Make an exact copy of the entries, and keep any pictures out of it.

Dataset excerpts:
*** Block opens ***

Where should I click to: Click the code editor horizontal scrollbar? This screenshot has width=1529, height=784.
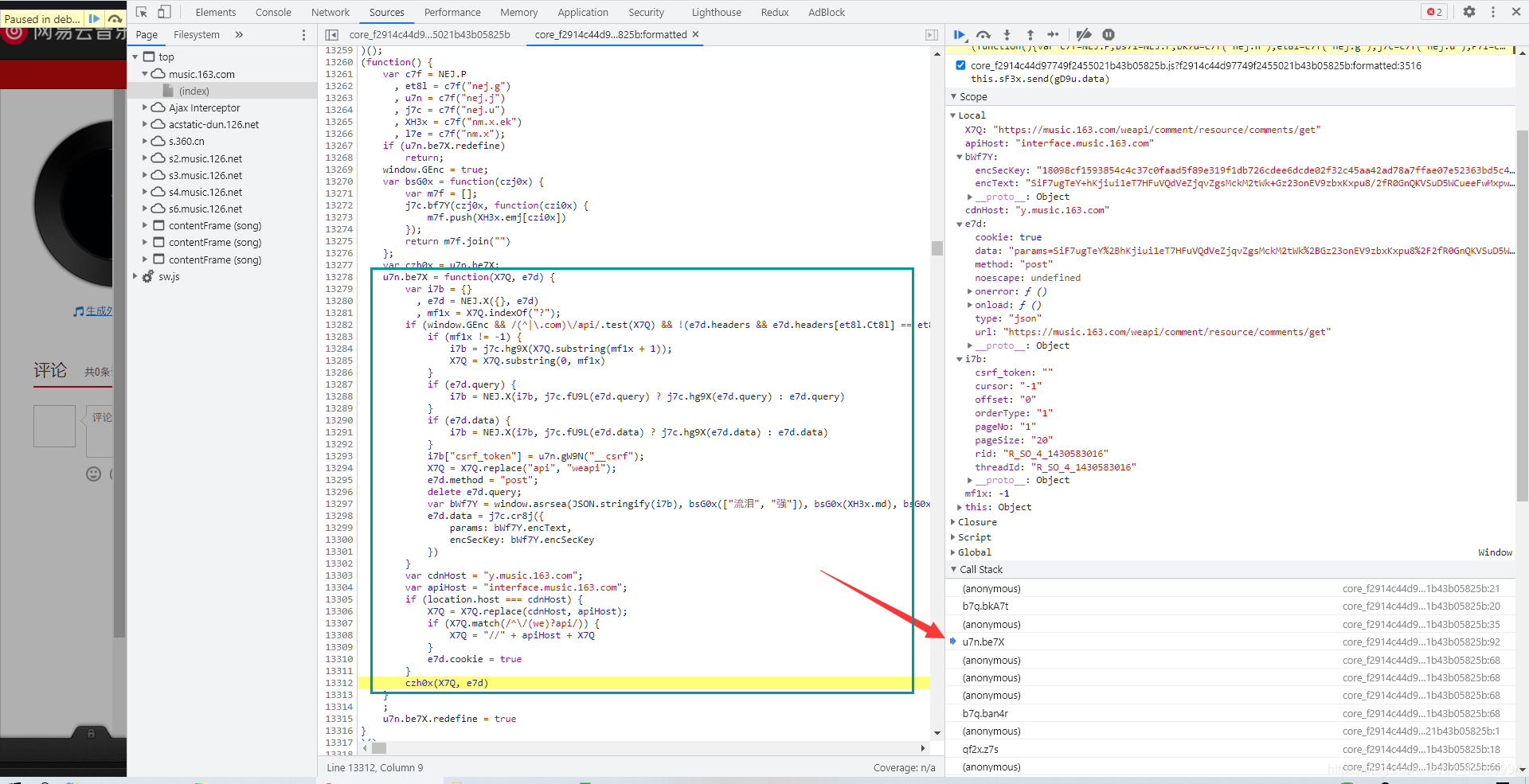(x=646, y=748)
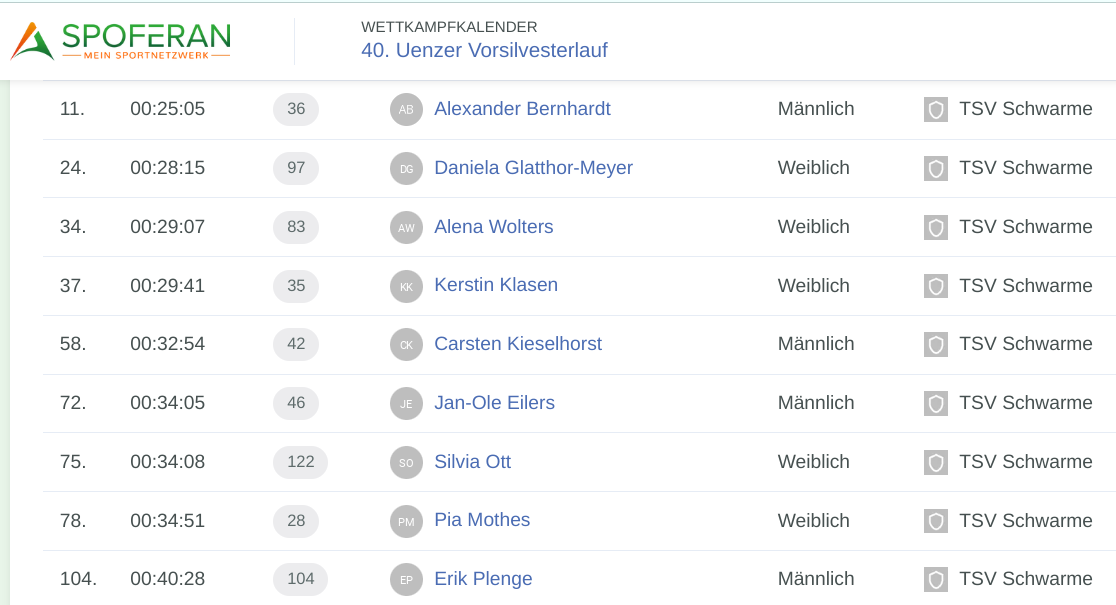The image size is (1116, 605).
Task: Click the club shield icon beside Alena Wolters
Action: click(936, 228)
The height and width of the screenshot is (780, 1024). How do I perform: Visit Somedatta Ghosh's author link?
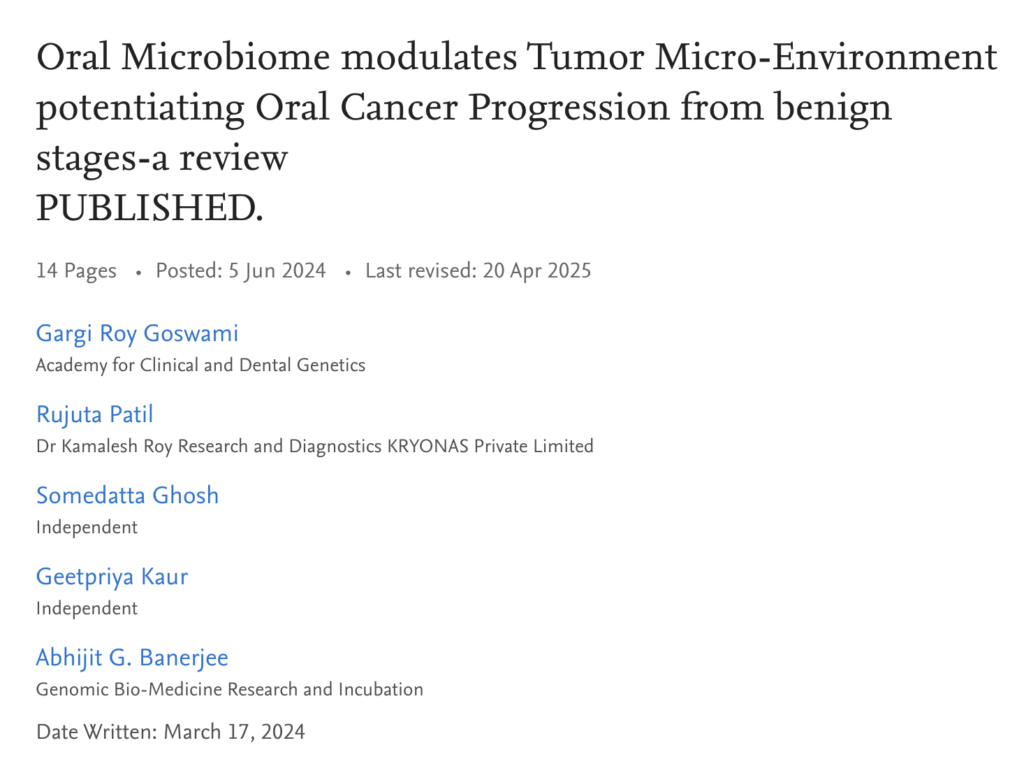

*** Block closes ***

Solution to this task:
Where should I click to: Click the code editor horizontal scrollbar? This screenshot has width=1529, height=784.
(x=646, y=748)
The image size is (1116, 605).
Task: Click the club shield icon beside Alena Wolters
Action: click(936, 228)
The height and width of the screenshot is (780, 1024). How do I perform: Visit Somedatta Ghosh's author link?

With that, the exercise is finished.